My mother was a career librarian who read it all. However, anything (and I mean, anything) about or set in the WWII period was her absolute favorite reading material. I followed her mindset in this and truly believed that I had read everything about WWII—the various points of view, paths taken, stories told regarding all other countries and people who had to fight against that tyranny—that had been written. Yet, when this tale came to me, I realized perhaps I had just scratched the surface of this time period, because this book by Cathy Patrenos is one of the most captivating, dramatic and almost… beautiful stories about a protagonist during WWII that I’ve ever read.

This extremely well-researched book focuses on the Japanese occupancy of Manchuria. Here, we meet a Korean girl named Soon Ja who, quite literally, experiences a life that is turned upside-down and inside-out. Her journey takes 360 degree turns, like a roller-coaster – going from a life of peace and innocence to one that involves being a sex slave for the evil cruelty that the Imperial Japanese Army forces upon her.

The author takes us to the brink of madness; WWII is just about to begin, and Soon Ja is just 16 when she is trapped in the biggest human trafficking conspiracy of the 20th century. Ripped from her home in occupied Korea, Soon Ja finds herself in Manchuria. Her job? She must be a “comfort woman” to the military. At one point, she must even become a general’s war toy and deal with a man who exhibits no heart or soul whatsoever. To give her a slice of retaliation against the demons who bring about her physical and mental pain each and every day, she takes to spying for the resistance. Unfortunately, when those good people who are trying to change things are defeated, the reader feels as if Soon Ja will finally be defeated as well. Thankfully, she is not. In fact, as the war churns on year after year, Soon Ja builds up her own resistance; a strength that is almost impossible to understand or believe in considering the amount of horror she’s had to sustain.

Uniquely written in first-person, the author allows all readers to see and feel the world during that time period, going far above the normal non-fiction works that read more like encyclopedias.

For someone like myself, who did not fully understand this particular facet of WWII, I was also amazed, bewildered and sickened to know that these “comfort women” are still a topic of debate in my lifetime because it is still happening. There are even memorials placed across the globe honoring these women; and they will continue to be placed seeing as that human trafficking still makes a multi-billion-dollar profit in 2021.

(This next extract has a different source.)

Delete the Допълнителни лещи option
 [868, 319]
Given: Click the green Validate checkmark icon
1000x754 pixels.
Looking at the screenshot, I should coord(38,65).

I thank this author for doing all the interviews she did to create this book. But, most of all, I thank her for the creation of Soon Ja from the women she met and spoke to. This is a girl-turned-woman who still had that fight – that slice of optimism and hope in a world that was truly hopeless. All I can say is, I wish my mom was still around to read this one; she would have been this author’s biggest fan. 5 Stars!